Tekst do przeczytania:
+---+

Kategorie
Bez kategorii Ilustracja

Manifest Cebulistyczny

 Daje się zauważyć w ostatnich latach obojętność tzw. przeciętnego Kowalskiego na sztuki plastyczne. Prawie wszystkie pytania o malarstwo kwituje on zazwyczaj tekstem „JA SIĘ NIE ZNAM”.
Takie wyznanie brzmi niezwykle w społeczeństwie, w którym KAŻDY zna się na WSZYSTKIM.
Dla większości znanych mi krytyków sztuki to znak obojętności i zagrożenie dla kultury.
Potraktujmy jednak tę postawę jako WYZWANIE i SZANSĘ.
Pokażmy Kowalskiemu dzieło plastyczne, na którym zna się na pewno.

Namalujmy dla niego cebulę.
Każdy może ją ocenić. Każdy zna się na cebuli.
Z malarskiego punktu widzenia przypomnę klasyka: plastyczna wartość cebuli jest taka sama jak plastyczna wartość głowy świętego – ale unikamy kłopotów z ideą. Cebula jest tematem bezpiecznym w kraju procesów o uczucia religijne.
Do tego jako obiekt oferuje wielką różnorodność cech indywidualnych.

Kiedy mąż opatrznościowy w telewizorze przewraca oczami i objawia porażającą prawdę – malujmy cebulę.
Kiedy polityk lub inny zawodowy łajdak głosi wyższość siebie nad kumplami – malujmy cebulę.
Kiedy naród do boju wystąpi z orężem – malujmy cebulę.
Kiedy TV kusi nas podpaskami, które dodadzą nam skrzydeł – malujmy cebulę.

Cebulizm nie jest zjawiskiem nowym – rozkwitł w Niderlandach w okresie wojen religijnych. Holenderscy mistrzowie chętnie skupiali się na malowaniu artykułów spożywczych zamiast ryzykować tematy, w których rzeczoznawcą malarstwa byłby sąd religijny.
Pierwszym polskim protocebulistą był Piotr Michałowski. Po okresie intensywnego oddawania się malarstwu zaangażowanemu w ideę wyjechał w końcu na wieś a jego głównym tematem stały się krowy, które malował jako instrukcję zakupu dla swoich pracowników jadących na targ po bydło. Taka wolta jednego z największych mistrzów pędzla nie może być przypadkiem! Protocebulizm Michałowskiego, znany również jako krowizm, wziął się z głębokiego namysłu i świadomego rozwoju wielkiego mistrza!
Idźmy śladem Michałowskiego i rozwijajmy jego ideę. Największy problem z Ideą Piotra Michałowskiego polega na tym, że rysunki krowistyczne miały całkiem zbędną funkcję użytkową, co uczyło odbiorcę, że obraz służy do Czegoś. A takich użytkowych obrazków mamy dzisiaj na pęczki w naszych skrzynkach pocztowych.

+---+

Treść zadania:
Podejmij manifest o malowaniu cebuli od jego ostatniego zdania i napisz dalszy ciąg. Wpisy nie mają z tym nic wspólnego.

Wybrane wpisy:

+---+

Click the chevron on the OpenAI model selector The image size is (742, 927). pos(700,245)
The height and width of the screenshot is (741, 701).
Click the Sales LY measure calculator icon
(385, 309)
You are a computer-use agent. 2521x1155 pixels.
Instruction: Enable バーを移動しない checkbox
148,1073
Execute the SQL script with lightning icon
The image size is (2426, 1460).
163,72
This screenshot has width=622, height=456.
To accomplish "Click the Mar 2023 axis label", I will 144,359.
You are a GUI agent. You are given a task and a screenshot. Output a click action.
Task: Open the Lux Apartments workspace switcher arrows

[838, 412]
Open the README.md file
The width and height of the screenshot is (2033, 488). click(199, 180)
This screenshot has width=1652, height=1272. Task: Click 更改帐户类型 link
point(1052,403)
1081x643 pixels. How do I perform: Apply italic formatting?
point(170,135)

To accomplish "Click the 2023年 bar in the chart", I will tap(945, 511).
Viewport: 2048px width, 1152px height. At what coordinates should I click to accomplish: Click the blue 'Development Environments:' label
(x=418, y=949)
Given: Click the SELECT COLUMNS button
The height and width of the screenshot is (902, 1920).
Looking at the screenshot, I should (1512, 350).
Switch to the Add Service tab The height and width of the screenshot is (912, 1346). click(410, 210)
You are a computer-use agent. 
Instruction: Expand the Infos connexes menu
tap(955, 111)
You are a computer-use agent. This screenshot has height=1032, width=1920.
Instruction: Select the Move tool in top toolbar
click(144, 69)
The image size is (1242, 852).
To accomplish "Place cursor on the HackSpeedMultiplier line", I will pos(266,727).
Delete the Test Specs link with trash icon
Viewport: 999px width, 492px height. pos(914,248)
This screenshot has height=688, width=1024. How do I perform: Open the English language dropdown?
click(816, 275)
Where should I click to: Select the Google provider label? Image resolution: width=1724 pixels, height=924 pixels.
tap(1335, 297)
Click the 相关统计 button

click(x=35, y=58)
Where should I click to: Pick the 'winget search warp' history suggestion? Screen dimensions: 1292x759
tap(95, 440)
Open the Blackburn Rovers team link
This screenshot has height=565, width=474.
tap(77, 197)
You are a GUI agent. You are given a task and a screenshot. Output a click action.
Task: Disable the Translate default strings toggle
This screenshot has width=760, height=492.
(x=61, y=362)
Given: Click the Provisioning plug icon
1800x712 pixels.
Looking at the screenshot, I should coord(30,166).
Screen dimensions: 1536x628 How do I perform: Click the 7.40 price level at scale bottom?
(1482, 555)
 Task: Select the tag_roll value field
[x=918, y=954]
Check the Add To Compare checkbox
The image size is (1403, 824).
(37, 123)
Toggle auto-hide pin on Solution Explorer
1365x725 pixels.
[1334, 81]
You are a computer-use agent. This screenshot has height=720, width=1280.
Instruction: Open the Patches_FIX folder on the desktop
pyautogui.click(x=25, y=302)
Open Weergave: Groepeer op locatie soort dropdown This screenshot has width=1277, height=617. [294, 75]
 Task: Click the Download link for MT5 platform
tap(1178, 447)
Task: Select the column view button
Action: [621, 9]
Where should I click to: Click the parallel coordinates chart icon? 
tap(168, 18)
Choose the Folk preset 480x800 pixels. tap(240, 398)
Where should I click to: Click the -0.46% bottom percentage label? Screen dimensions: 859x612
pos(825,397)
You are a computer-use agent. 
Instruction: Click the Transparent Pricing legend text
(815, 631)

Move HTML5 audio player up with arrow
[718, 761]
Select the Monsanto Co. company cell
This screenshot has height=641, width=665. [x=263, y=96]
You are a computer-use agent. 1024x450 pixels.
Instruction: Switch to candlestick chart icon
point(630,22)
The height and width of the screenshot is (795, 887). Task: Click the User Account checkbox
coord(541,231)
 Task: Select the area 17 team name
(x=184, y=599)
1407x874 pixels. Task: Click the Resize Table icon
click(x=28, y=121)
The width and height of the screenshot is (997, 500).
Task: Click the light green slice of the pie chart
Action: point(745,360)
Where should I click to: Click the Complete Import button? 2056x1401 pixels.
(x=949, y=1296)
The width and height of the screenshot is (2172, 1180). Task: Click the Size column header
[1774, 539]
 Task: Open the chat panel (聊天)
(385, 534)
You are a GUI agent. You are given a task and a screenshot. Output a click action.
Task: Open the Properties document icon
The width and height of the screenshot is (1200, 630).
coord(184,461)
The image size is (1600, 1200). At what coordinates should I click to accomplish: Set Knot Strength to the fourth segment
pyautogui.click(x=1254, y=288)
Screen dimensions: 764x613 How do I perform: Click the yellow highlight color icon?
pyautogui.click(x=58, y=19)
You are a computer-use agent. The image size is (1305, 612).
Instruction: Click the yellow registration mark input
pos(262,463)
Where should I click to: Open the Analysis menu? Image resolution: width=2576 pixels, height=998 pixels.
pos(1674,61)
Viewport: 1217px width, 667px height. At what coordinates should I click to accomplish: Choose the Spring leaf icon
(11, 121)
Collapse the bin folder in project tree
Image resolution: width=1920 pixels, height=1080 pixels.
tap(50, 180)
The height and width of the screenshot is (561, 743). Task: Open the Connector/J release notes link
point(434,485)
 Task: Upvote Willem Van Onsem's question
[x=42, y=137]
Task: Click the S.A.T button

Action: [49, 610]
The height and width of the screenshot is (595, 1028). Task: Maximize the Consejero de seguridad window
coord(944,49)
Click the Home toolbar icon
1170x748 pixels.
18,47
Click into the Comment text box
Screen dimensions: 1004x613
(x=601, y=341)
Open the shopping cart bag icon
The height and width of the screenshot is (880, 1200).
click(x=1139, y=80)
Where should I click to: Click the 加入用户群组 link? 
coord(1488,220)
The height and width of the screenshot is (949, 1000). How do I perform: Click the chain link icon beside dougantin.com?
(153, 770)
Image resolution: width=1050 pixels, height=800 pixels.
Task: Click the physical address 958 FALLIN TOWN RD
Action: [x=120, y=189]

+---+

Wynik końcowy:
Odetnijmy elementy odwracające uwagę od zasadniczych walorów dzieła.
A zatem: jakie warunki musi spełniać obraz aby spełniał kryteria cebulistyczne?

1. Cebulizm odrzuca wszystkie tematy oprócz martwej natury. Portret, scena rodzajowa, czy, nie daj Boże, akt – zawierają odniesienia do relacji społecznych, historycznych czyli inaczej mówiąc: w Polsce – politycznych. Po ukończeniu obrazu cebulistycznego można zjeść modelkę, co w przypadku aktu prowadzi do wejścia w zbędne relacje z policją i sądem.
2. Cebulizm polega na powszechności – każdy wie, jak wygląda cebula, każdy może ją malować. Próba namalowania cebuli tak, by wyglądała jak coś innego, jest zdradą ideałów cebulistycznych. Możemy namalować cebulę w stylu impresjonistycznym, hiperrealistycznym, kubistycznie, jak Cezanne czy Seurat – byle wciąż została rozpoznawalna jako cebula. Formalne eksperymenty są możliwe a nawet wskazane, pod warunkiem zachowania wierności cebuli. Cebulistyczna cebula ma przemawiać do zwykłego Kowalskiego (a nie tego z filmu „Pingwiny z Madagaskaru”).
3. Cebulistyczna martwa natura zawiera tylko jeden, no najwyżej dwa-trzy obiekty o prostym kształcie. Skomplikowane układy brył czy draperii zaprzeczają idei powszechności cebulistycznej poprzez niepotrzebne komplikowanie tematu.
4. Cebulizm nie zajmuje się czasem i jego upływem – cebula, mimo swej podatności na utratę walorów spożywczych jest dobrem ponadczasowym i pozaczasowym. Po prostu trzeba co jakiś czas iść do zieleniaka ale i tak to robimy, czyż nie?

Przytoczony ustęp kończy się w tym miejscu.